Cadwalader Heights has been home to the titans of Trenton’s industries, government, and educational and fraternal organizations. One of the area’s first residents was Philadelphia physician Thomas Cadwalader, who was elected as the city’s first mayor in 1746. His son, Lambert Cadwalader, served as a delegate to the Continental Congress (1784-87) and two terms in the House of Representatives (1789-91; 1793-95) when the nation’s capital was in Philadelphia.
It was his grandsons who engaged Edmund Hill to develop the property, and it was Hill who championed a park and teamed up with Olmsted.

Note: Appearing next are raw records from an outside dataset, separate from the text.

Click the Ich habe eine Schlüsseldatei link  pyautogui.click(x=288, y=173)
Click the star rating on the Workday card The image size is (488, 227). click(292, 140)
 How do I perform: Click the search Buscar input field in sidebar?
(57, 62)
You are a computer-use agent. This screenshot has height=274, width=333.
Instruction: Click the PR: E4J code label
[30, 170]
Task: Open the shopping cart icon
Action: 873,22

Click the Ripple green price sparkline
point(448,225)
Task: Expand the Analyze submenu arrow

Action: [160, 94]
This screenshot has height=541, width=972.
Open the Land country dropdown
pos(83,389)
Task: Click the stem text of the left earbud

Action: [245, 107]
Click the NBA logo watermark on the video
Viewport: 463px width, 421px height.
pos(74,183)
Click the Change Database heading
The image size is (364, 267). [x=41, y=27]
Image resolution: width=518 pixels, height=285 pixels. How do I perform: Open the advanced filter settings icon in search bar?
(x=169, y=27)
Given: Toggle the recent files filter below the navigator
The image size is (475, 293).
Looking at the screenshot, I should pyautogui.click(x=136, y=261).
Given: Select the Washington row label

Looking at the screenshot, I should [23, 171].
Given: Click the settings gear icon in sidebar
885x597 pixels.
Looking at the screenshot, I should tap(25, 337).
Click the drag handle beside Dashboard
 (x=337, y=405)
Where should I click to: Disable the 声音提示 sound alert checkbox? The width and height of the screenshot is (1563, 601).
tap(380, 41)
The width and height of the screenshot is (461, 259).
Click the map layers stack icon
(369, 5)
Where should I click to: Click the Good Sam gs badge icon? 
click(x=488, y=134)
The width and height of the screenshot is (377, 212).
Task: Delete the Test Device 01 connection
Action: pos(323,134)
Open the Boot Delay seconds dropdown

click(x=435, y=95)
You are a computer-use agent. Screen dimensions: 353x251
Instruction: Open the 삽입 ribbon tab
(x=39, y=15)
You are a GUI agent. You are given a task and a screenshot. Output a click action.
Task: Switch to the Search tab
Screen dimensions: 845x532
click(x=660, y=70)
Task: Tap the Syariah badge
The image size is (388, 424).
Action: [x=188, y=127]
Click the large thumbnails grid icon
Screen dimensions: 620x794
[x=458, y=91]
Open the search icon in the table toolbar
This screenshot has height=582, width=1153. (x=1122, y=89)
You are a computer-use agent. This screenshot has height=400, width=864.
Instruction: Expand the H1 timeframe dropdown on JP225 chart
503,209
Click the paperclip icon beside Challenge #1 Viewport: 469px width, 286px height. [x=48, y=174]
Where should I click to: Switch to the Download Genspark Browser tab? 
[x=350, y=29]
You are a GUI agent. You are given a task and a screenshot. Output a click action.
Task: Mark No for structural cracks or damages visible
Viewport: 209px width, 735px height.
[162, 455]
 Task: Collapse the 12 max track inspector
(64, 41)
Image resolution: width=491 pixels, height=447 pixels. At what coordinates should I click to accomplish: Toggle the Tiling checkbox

More about the neighborhood history is found in a book available for purchase at the tour, Cadwalader Heights, The History of an Olmsted Neighborhood, by Glenn R. Modica, for $20.
Email CadwaladerHeights
Book@dathil.com for details.
The tour is an opportunity to see this history up close. “If you haven’t been on the house tour, you will be surprised and delighted to find the Olmsted firm’s work in Trenton, and see the architectural diversity, and diversity of residents and professions,” said Knudson. “There is real community spirit.”
Also included on the tour is the Trenton City Museum at Ellarslie, an Italianate villa that was built in 1848 and was acquired by the city of Trenton. The museum features the exhibit “Ellarslie Open 40” with 150 pieces of art by 109 artists.
Tour tickets are $20 per person in advance on the Cadwalader Heights Neighborhood Association website at cadwaladerheights.com, or can be purchased on the day of the tour for $25 a person at the registration center at Ellarslie, located in the heart of Cadwalader Park. The GPS coordinates are 299 Parkside Avenue, Trenton.